6.3. Thermotolerance
When cells are exposed to hyperthermia temperature for a short period of time (ranging from 10 to 30 min), followed by cooling down to 37 °C or exposure to mild hyperthermia temperatures for a long duration of time, thermal resistance (known as thermotolerance) will occur. Once the stress stimulus is removed, cells can recover their normal cellular function. Thermotolerance is generally associated with the generation of heat shock proteins, which play a key role in protecting the cells from the elevated temperatures by binding to newly denatured proteins to block aggregation and allowing the proteins to refold.[143] Heat shock proteins not only protect the tumor cells from the elevated temperatures but also other stresses such as ischemia, drug, and reactive oxygen species (ROS).[144,145] They exhibit diverse functions and are expressed at high levels in tumors. When they are generated inside the cells, they can keep the cells survive by inhibiting apoptosis.[146] When they are released into the extracellular matrix by necrotic cells, they will engage in various immunological processes, as tumor antigens chaperones to stimulate specific tumor immunity and lead to tumor regression.[147] However, it was reported that only the heat shock proteins isolated from cancer cells, not those from normal tissues, were able to induce the tumor immunity.
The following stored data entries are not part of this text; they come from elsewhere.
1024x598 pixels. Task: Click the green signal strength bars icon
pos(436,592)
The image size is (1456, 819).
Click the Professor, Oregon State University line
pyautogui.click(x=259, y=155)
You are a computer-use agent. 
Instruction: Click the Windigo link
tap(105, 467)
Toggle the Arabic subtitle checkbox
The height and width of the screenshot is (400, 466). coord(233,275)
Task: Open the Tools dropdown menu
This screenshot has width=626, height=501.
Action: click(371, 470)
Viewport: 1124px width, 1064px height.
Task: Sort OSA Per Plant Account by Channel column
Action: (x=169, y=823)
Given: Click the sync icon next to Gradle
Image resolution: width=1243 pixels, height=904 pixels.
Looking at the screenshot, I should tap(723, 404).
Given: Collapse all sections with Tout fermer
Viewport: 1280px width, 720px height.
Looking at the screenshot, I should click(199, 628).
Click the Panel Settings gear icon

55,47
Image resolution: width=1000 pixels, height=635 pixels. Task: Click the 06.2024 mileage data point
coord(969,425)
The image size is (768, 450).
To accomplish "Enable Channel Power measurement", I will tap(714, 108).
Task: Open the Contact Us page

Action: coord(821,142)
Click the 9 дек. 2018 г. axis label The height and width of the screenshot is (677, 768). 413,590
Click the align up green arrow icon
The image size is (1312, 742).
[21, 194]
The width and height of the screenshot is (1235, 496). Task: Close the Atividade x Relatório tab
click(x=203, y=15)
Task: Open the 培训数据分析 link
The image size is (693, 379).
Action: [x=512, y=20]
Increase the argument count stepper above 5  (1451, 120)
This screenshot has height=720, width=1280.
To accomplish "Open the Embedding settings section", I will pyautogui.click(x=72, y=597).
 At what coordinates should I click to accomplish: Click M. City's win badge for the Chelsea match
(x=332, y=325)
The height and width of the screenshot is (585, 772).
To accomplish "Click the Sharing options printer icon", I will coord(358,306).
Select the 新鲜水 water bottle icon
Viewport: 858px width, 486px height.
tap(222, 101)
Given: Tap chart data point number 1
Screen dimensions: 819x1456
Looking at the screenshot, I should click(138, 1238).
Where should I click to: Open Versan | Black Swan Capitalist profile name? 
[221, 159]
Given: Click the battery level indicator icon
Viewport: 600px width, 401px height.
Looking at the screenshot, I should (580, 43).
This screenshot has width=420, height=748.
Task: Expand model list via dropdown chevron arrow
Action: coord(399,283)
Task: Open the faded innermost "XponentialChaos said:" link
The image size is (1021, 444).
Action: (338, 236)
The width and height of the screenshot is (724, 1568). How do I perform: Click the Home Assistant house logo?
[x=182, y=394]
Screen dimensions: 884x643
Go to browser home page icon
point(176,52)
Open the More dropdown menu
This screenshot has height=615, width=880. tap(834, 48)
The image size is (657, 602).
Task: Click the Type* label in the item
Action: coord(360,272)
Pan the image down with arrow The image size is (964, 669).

To overcome the thermotolerance caused by heat shock proteins, inhibitors can be co-delivered into the tumor together with photothermal agents to greatly enhance the therapeutic efficacy. To this end, it was shown that copper sulfide could reduce the overexpression of heat shock protein 90 (HSP90) and were used with PTT to generate a synergistic effect.[148] Besides, the heat shock proteins generated during PTT can also be used as a target for efficient delivery of chemotherapeutics into the tumor.[149] After moderate hyperthermia (e.g., 43 °C for 30 min), heat shock proteins-targeted conjugates exhibited a significantly greater inhibition effect against cancer cells.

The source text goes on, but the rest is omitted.